In the last 20 years, we've heard the advice "don't try to make a career out of it" applied to an ever-growing field of jobs, including teaching at university. Should we listen?
One of the arguments I most frequently hear in defense of the low wages and insecurity that contract faculty face is that these jobs aren’t meant to be a career. I've heard this from students, from CUPE colleagues, and from university administration. In this perspective, sessional teaching work is akin to an apprenticeship—something you spend a year or two at, honing your skills, before becoming a fully fledged academic journeyman.

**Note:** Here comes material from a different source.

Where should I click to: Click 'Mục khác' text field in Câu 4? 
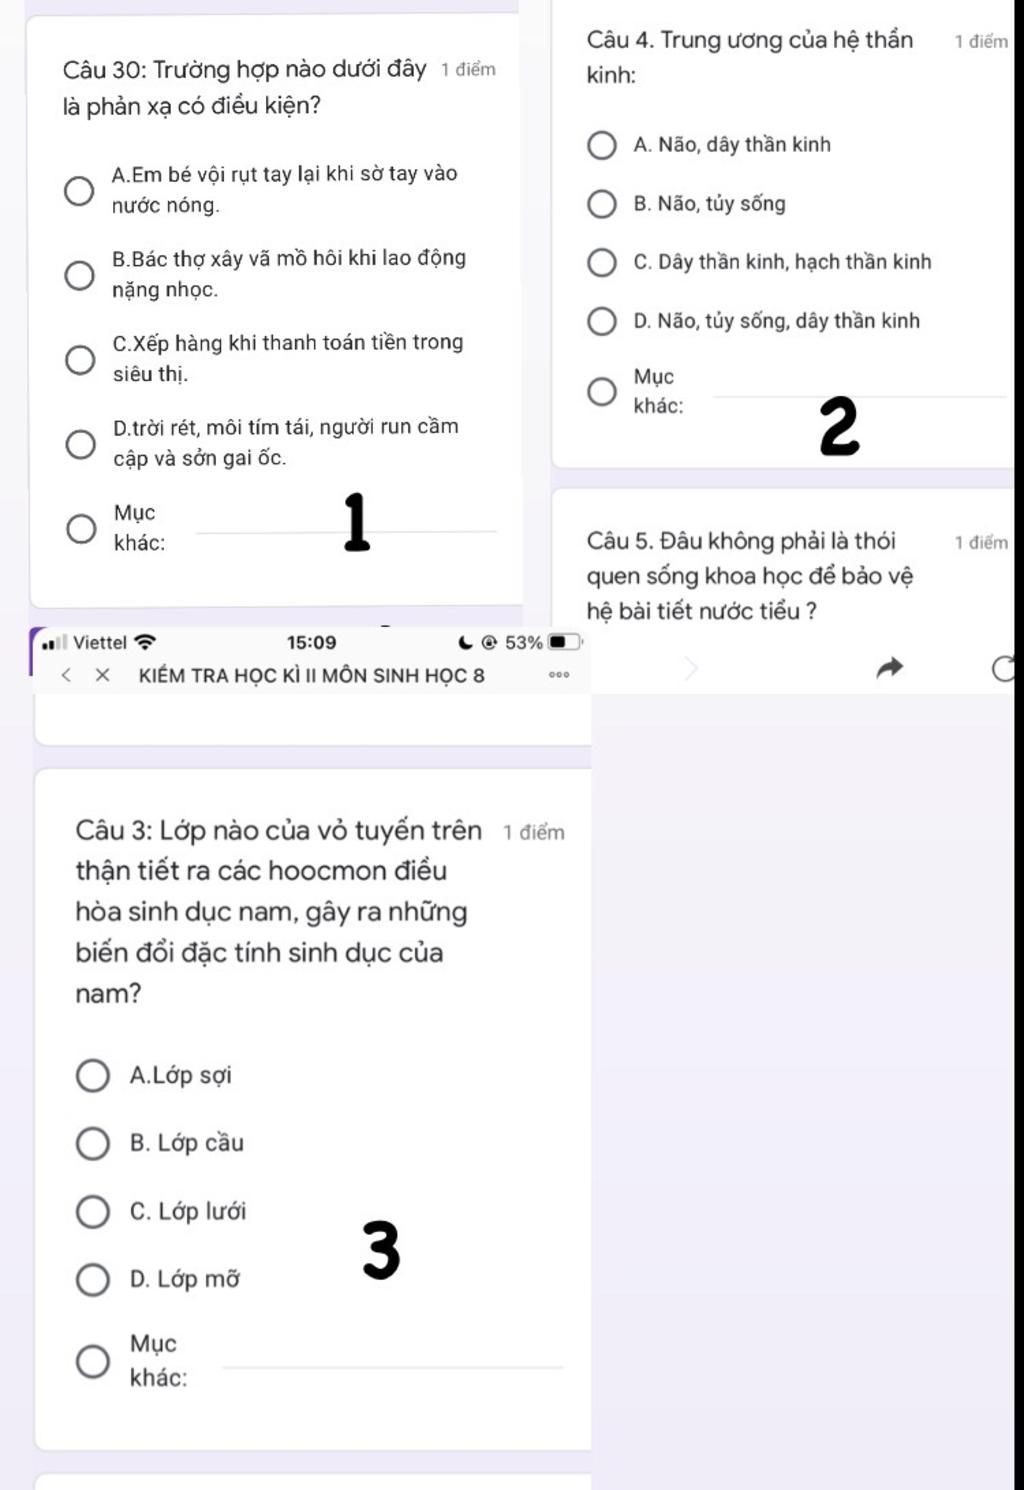pos(860,388)
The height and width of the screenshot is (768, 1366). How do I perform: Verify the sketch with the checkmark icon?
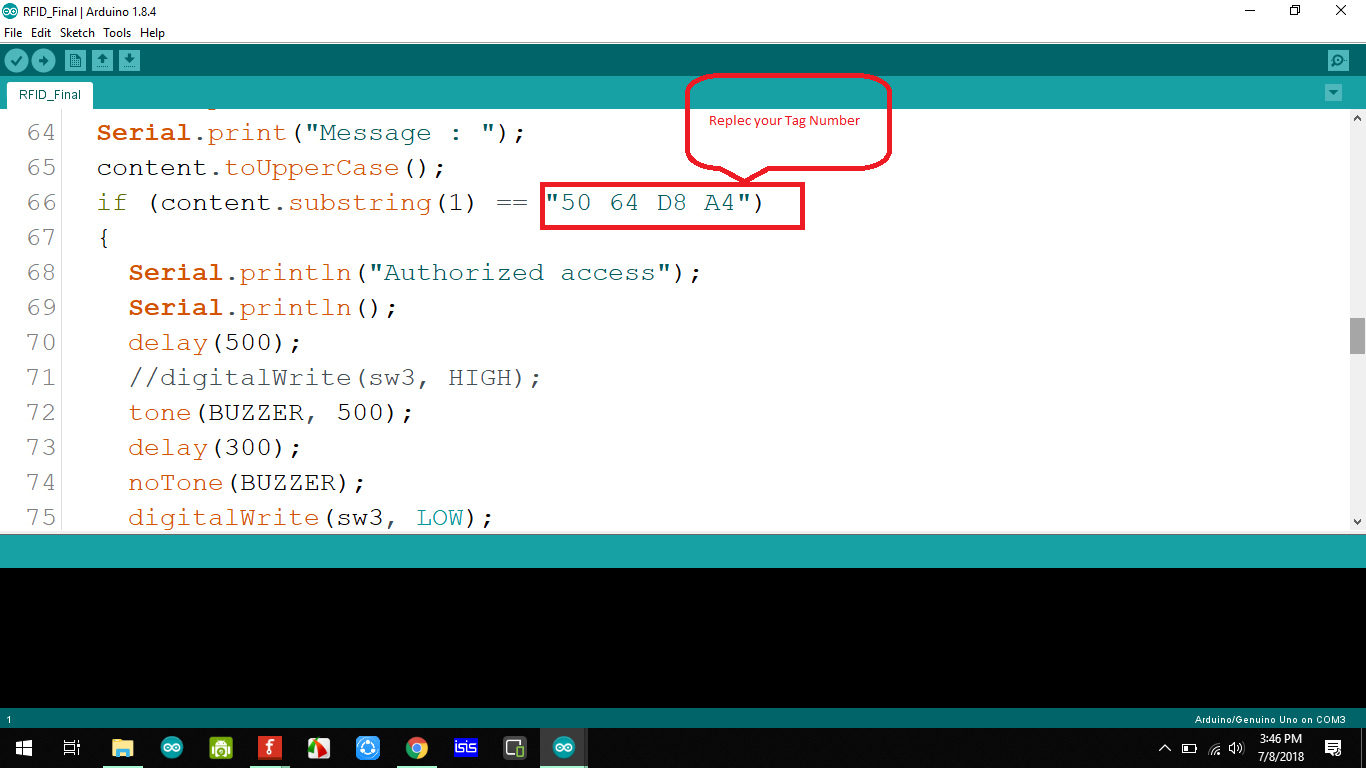coord(16,60)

At some point, this may have been true. However, over the past three decades we’ve seen a steady increase (corresponding roughly to other trends such as the steady decrease in funding and increase in enrolment) in the percentage of courses taught by non-tenure-track faculty. At Trent the number is approximately 30%, but at many universities it’s much higher. Even at Trent, it must be noted that years of decline in the TUFA ranks were finally addressed recently in a ‘faculty renewal’ policy that aspires to replacing only 1 out of every 2 retirees with a new tenure-track hire.
What's important is that this isn't just happening at Trent, or at universites. We see the same argument has been extended to all sorts of work, including many jobs that were once secure and well-compensated. Workers at Electro-motive in London heard it when parent company Caterpillar sought to cut their wages by 50%, then closed the plant. Wal-mart workers hear it when they talk about organizing to improve their conditions.

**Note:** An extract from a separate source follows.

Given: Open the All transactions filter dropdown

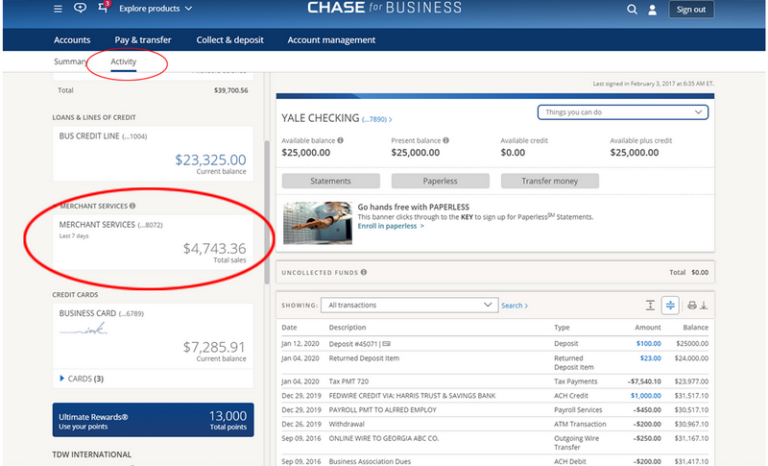Looking at the screenshot, I should pos(409,305).
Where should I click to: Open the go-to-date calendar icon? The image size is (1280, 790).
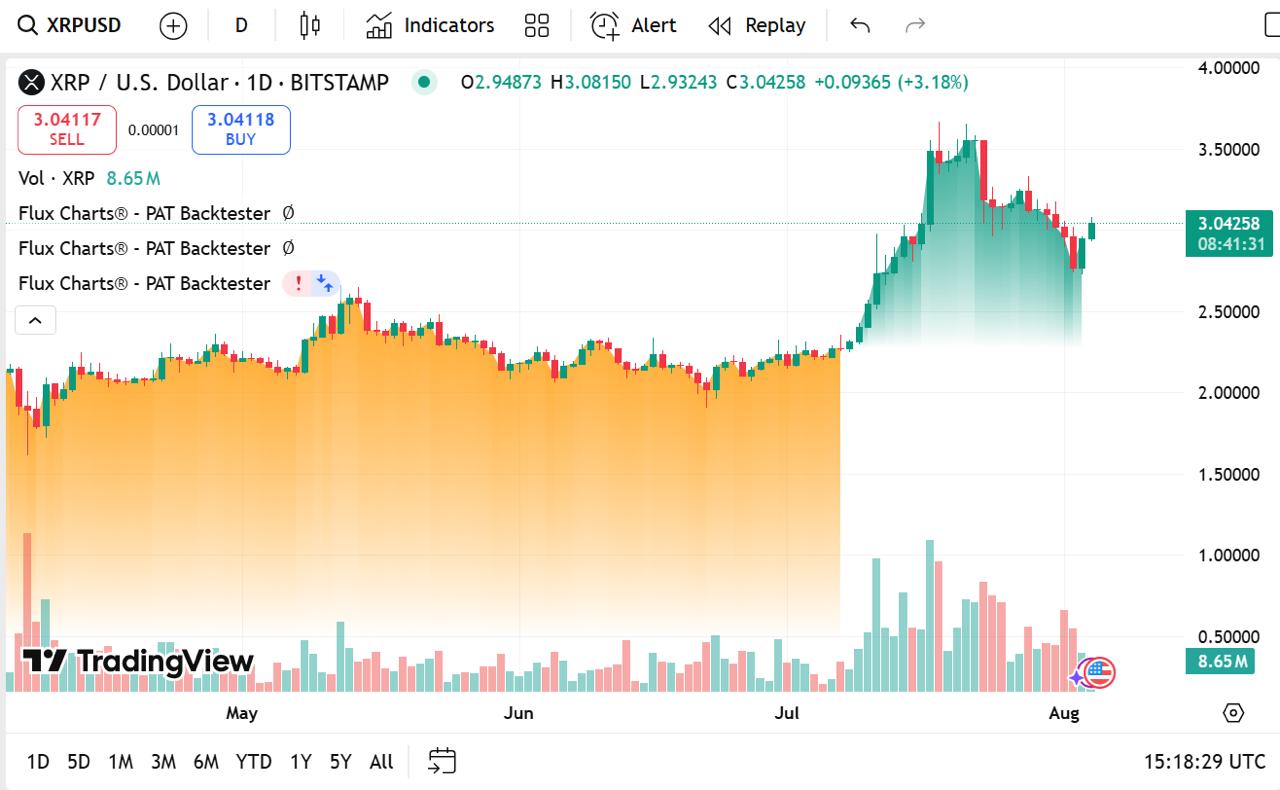click(x=441, y=761)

OPSEU President Warren "Smokey" Thomas put it this way: "The demolition by employers of the standard full-time job is the biggest labour-market story of this generation". We're going through a second phase of 'scientific management', where work that was previously considered 'skilled', and necessarily done by in-house employees, is being broken into pieces. New technology makes it possible to turn such work into temporary and part-time jobs, to outsource it to workers in low-paid, 'remote' locations; and to automate it, with sophisticated algorithms increasingly replacing experience and judgement. If you want a glimpse of what this might look like at Trent, have a look at Clay Christensen's vision of the way technology will 'disrupt' our 'industry'. (Christensen is considered the #1 Management Thinker, by the same people who voted our own Don Tapscott #4).
As unionized workers, we have the ability to push back against this. We can refuse to accept the "Jedi mind trick" that would have us see job security and adequate compensation as unrealistic or impossible demands. When we do this, we’re playing our part in the larger struggle to ensure that work is fairly compensated and that workers aren’t forced into precarity.
If we simply accept this new norm, we can be sure that the pendulum will continue its swing. What will things look like in another 20 years? As organized workers, we've got the strength to grab the pendulum and send it swinging back the other way. But not if we don't see it. Not if we accept the advice to move along, continuing to search in vain for something we've already allowed to escape.
--Stephen Horner, President CUPE3908.